At City Summit 2018, 50 cities committed to new initiatives to support their innovation economies. NLC’s City Innovation Ecosystems program collects and tracks these commitments in order to showcase successes, identify best practices and connect peer cities who can learn together. Here we share the story of one city’s work:

A new kind of recreation center

“The Digital Divide is getting worse, not better,” warns Digital Harbor Foundation’s Andrew Coy. Since 2013, the foundation Coy helped launch has aggressively sought to close that divide in Baltimore by creating spaces where young people have ready access to technology. The foundation’s method is innovative; it converts underutilized city-owned recreation centers into youth-centered, technology-enabled “maker spaces” through a program called Rec-to-Tech.

Maker spaces are environments that encourage open-ended exploration, tinkering, design, and problem-solving. “The physical spaces — the garage that Larry and Sergei launched Google from or the dorm room where Zuckerberg created Facebook — weren’t available to my students,” Coy says. “Youth in Baltimore can design and make a piece of their world too, but they need the tools to do it.”

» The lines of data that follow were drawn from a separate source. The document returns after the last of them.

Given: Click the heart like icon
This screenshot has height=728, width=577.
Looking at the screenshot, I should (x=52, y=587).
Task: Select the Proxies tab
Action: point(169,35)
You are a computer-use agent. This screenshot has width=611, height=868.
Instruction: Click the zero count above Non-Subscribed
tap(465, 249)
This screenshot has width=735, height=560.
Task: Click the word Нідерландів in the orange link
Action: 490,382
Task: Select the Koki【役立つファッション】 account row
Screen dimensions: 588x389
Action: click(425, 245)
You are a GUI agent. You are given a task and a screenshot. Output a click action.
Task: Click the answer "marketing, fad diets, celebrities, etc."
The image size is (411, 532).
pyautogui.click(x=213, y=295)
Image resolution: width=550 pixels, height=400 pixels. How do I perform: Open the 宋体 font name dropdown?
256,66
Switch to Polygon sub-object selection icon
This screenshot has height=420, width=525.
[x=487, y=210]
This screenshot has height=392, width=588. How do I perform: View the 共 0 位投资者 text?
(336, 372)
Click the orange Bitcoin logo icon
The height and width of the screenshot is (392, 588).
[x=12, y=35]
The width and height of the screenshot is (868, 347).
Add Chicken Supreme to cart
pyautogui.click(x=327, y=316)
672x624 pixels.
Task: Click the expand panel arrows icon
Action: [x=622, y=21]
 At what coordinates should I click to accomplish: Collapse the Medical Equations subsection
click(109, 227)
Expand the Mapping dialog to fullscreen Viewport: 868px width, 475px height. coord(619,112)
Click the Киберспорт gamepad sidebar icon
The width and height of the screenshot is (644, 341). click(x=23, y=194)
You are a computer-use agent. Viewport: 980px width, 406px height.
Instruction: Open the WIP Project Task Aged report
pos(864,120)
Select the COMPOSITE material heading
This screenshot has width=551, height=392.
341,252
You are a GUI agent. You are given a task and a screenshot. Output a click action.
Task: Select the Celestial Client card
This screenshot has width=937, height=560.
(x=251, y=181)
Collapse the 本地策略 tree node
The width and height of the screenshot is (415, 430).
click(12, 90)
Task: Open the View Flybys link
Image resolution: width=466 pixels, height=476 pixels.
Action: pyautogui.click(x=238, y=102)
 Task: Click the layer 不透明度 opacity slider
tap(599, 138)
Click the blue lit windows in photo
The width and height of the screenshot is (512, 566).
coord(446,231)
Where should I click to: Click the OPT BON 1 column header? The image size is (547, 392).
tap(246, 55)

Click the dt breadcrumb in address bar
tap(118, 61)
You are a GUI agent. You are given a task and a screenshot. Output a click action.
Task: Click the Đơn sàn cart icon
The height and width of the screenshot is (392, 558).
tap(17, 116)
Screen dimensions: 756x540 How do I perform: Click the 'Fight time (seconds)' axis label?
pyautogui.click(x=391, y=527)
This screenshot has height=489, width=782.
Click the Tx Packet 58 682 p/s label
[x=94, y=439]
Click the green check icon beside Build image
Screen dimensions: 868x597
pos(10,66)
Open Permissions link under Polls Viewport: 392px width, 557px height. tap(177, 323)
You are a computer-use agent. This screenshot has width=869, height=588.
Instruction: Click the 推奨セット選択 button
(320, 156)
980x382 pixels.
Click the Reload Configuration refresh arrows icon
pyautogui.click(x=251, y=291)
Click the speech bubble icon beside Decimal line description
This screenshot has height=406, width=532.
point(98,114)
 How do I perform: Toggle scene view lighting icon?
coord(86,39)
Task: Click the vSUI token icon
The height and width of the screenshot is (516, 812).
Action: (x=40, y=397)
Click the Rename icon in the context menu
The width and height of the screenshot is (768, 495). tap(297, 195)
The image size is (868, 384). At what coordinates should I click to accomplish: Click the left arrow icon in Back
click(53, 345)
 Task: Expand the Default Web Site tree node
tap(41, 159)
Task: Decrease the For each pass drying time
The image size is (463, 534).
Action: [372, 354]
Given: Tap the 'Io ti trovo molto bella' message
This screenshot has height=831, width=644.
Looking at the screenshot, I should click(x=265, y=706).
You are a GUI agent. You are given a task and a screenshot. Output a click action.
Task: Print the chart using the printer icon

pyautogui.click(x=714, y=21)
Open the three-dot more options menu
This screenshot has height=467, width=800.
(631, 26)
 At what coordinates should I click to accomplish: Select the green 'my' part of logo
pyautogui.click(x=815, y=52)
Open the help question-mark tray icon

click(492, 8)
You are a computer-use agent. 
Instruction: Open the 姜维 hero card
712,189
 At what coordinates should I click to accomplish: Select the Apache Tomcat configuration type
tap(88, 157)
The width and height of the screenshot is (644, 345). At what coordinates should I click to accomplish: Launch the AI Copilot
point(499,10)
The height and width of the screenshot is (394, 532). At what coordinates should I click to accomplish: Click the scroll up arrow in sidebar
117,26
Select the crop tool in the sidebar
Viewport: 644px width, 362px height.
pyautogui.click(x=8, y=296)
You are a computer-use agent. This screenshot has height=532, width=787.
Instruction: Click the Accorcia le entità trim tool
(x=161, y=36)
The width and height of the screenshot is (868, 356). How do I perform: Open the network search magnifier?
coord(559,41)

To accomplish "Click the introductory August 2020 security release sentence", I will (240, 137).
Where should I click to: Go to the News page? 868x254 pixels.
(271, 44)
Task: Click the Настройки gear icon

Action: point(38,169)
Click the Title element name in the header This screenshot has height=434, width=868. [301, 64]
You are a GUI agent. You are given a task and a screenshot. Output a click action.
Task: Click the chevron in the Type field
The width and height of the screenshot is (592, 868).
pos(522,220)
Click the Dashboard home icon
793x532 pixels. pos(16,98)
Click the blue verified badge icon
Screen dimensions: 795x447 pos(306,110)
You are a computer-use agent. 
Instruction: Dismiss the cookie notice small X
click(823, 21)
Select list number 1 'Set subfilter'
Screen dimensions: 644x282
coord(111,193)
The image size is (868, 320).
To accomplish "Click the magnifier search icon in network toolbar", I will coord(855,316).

Through the NLC Innovation Ecosystem’s Call to Action program, Digital Harbor committed to implementing Rec-to-Tech in four Baltimore recreation centers.

Programs like Rec-to-Tech are much needed in Baltimore. Despite a recent influx of jobs in the information technology and logistics sectors, recent survey data found that 74,000 households in the city were without internet access. Additionally, nearly 30 percent of job seekers said that using computers and technology was a barrier to securing employment. Rec-to-Tech addresses both challenges: It increases access to technology in primarily low-income communities and prepares youth for high-paying jobs in the city’s innovation economy.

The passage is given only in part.